-- PROVIDED TEXT follows --
The FDA has put a clinical hold on a Tenaya Therapeutics gene therapy study while the biotech works to standardize activities related to the immunosuppression regimen across trial sites.
Tenaya said the FDA asked it to change the protocol for a phase 1b/2a trial of the gene therapy TN-201 in MYBPC3-associated hypertrophic cardiomyopathy. The request followed proactive correspondence with the FDA about the next steps for TN-201, the biotech said, and was mainly based on data the trial’s data safety monitoring board (DSMB) reviewed in the summer.
While the DSMB signed off on enrollment in expansion cohorts at two doses in July, the FDA has identified a need to standardize immunosuppression patient monitoring and management activities across the trial sites. Tenaya attributed the clinical hold to the FDA’s request for a protocol amendment.
The biotech said TN-201 has been generally well tolerated so far, adding that no new meaningful safety events associated with the gene therapy have emerged since the DSMB review. Tenaya plans to resume dosing once the protocol changes have been implemented at trial sites and doesn’t expect the FDA hold to affect data milestones or development timelines for TN-201.
The biotech shared data from the phase 1b/2a trial over the weekend at the American Heart Association’s 2025 Scientific Sessions. The company said shortening the course of immunosuppression resulted in the second cohort having faster tapers and lower cumulative corticosteroid doses, despite patients receiving more of TN-201 than their peers in the first cohort.
Initial results for the participants in the second cohort showed early dose-responsive increases in TN-201 transduction and MyBP-C protein expression. MyBP-C expression increased by 14% after 12 weeks in the first evaluable patient in the second cohort. Tenaya reported an average 4% increase from the first biopsy to Week 52 in the first cohort.
Cardiac troponin I levels declined 48% to 74% to normal or near-normal levels in all patients in the first cohort. TD Cowen analysts highlighted troponin data when they saw initial data from the trial 11 months ago, telling investors the normalization of levels of the biomarker in one patient was a particularly encouraging sign.
-- PROVIDED TEXT concluded --
-- RECORD EXTRACTS follows --
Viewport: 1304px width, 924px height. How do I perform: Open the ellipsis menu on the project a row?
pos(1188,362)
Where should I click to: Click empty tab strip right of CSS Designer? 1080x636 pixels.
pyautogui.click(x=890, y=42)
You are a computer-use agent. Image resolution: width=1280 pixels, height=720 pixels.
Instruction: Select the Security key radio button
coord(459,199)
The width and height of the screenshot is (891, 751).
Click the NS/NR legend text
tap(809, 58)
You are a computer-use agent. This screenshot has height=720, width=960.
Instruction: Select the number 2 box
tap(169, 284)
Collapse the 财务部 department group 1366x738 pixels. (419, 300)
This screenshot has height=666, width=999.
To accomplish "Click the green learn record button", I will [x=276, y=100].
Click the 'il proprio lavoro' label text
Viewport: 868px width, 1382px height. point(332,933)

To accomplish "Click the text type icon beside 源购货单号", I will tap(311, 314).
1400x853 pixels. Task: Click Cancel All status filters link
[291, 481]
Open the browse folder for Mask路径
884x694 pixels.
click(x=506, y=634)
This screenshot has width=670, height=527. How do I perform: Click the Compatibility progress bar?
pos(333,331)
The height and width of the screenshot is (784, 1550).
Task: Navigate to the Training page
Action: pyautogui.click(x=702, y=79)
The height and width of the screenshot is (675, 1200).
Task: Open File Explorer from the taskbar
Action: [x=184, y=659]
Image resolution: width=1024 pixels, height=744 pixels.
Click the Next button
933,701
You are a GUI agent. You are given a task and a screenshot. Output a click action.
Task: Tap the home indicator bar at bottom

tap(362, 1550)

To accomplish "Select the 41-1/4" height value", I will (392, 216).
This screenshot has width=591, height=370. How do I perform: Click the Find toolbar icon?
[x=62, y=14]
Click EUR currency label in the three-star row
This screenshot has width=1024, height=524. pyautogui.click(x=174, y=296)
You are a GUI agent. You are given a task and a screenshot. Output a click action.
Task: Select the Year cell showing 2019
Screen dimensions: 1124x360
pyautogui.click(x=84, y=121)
-- RECORD EXTRACTS concluded --
▸ WHAT IS NEEDED:
From the article on the FDA hold of the Tenaya gene therapy trial, extract the passage between "Initial results for" and "52 in the first cohort.", inclusive.

▸ SOLUTION:
Initial results for the participants in the second cohort showed early dose-responsive increases in TN-201 transduction and MyBP-C protein expression. MyBP-C expression increased by 14% after 12 weeks in the first evaluable patient in the second cohort. Tenaya reported an average 4% increase from the first biopsy to Week 52 in the first cohort.